2016 - Spring

Writing Social Commentary

Course Number: JOUR-GA 1281.001

Day & Time: Wednesday, 1:00pm-4:40pm

Location: 7th Floor Library

Instructor: Kate Bolick

(CRC Priority / Instructor Approval Required)

WRITING SOCIAL COMMENTARY: PERSONAL ANTHROPOLOGY
At its best, first-person journalism about contemporary issues can be electrifying, rousing readers to see anew their own surroundings; done poorly, it’s boring and irrelevant. In this weekly seminar, students will learn how to connect their deepest concerns with the broader social and political environment, and write in-depth nonfiction that combines memoir with on-the-ground reporting and historical research.

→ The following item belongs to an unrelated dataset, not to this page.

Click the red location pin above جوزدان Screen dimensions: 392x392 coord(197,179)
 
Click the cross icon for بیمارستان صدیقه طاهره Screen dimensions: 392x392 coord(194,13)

As a class, we’ll read seminal essays by great American practitioners past and present—Margaret Fuller, Henry David Thoreau, Charlotte Perkins Gilman, James Baldwin, Gore Vidal, Merle Miller, Ellen Willis, Richard Rodriguez, Barbara Ehrenreich, Rebecca Solnit, among others—to see how they did it, and invite a few working writers to share their secrets. Students can choose and stay with a single subject for the entire semester, writing and re-writing one 5,000-word essay, or address several different topics with three separate 1,500-word essays. Everyone will be responsible for finding and sharing two essays—one good, one bad—that relate to his or her subject(s), and explaining to the class why they do and do not work.